Merry Jelinek said...

Anti-Wife,

I'm so sorry that you and your Rosie are having such a hard time. Don't worry about being selfish, just reading your posts anyone can see that your top concern is for Rosie's happiness and well being.

I can't say that I've had this dilemma, though my mom in law breeds Norweigan Elkhounds and has been through everything in a dog's life you can go through - no matter how many you have you love them each no bounds... She's had a few with health issues towards the end of their lives and it becomes a wait and see. When the dog shows signs of being in pain and quality of life is no longer there, that's when she takes them in. Until then she showers them with treats and cares for them as long as she can.

Hope that helps some. Take care, and give Rosie a belly rub for me.

sex scenes at starbucks said...

I've been there too, with my cat. Stephen is right. You'll know.

In the meantime, enjoy the heck out her and know that she's happiest with you.

Church Lady said...

It's Sunday night. You're in my thoughts. Hope you and Rosie are okay.

Bernita said...

And I'd like to add I believe doggies do go to heaven.
Heaven could not/would not shut out love.

The Anti-Wife said...

I think doggies are heaven. How else could they give you all that unconditional love.

I'm coming to terms with this whole thing now. Should be back to normal very soon.

Maya Reynolds said...

S: Stephen was right. You'll know when the time is right, and you'll do the right thing.
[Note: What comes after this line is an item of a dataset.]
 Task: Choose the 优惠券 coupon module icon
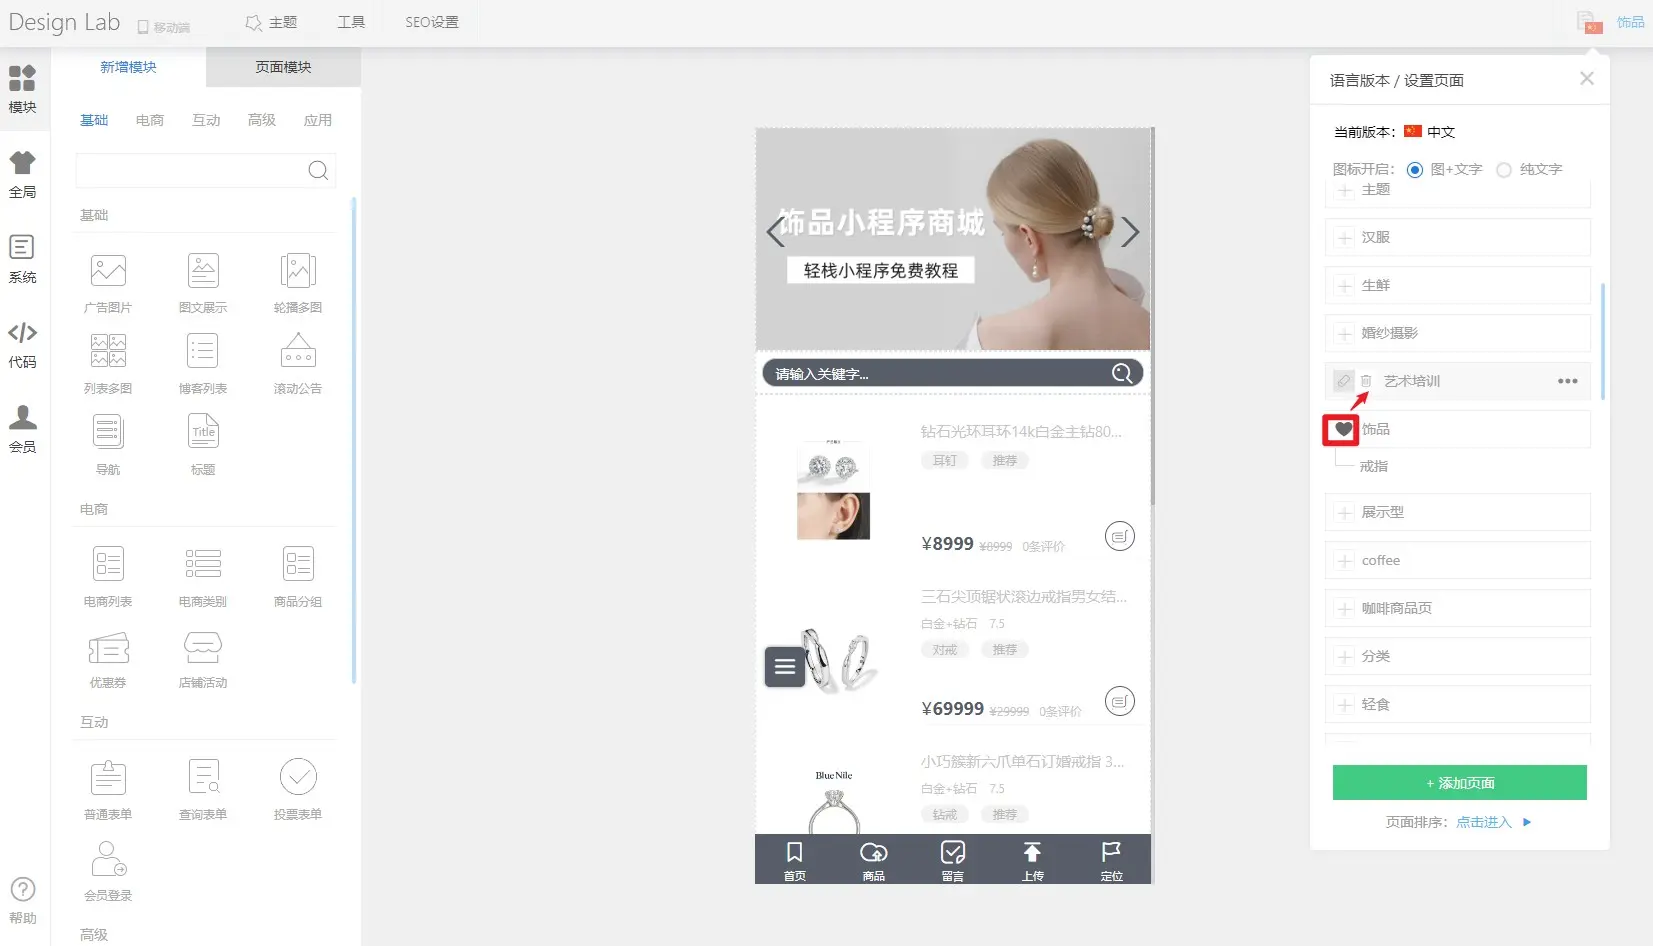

Selfish doesn't enter into it. If you were selfish, you wouldn't be posting these messages.

You've already told us. The pact between you and Rosie was simple. She gave you love and trusted you to care for her. You're doing that.

You and she are in my thoughts and prayers.

wordtryst said...

I'm really sorry to hear this. I'd ditto Stephen as well - you know her best, so you'll know when it's time to do what you must for her. I know it's not a simple matter, but you'll do the right thing.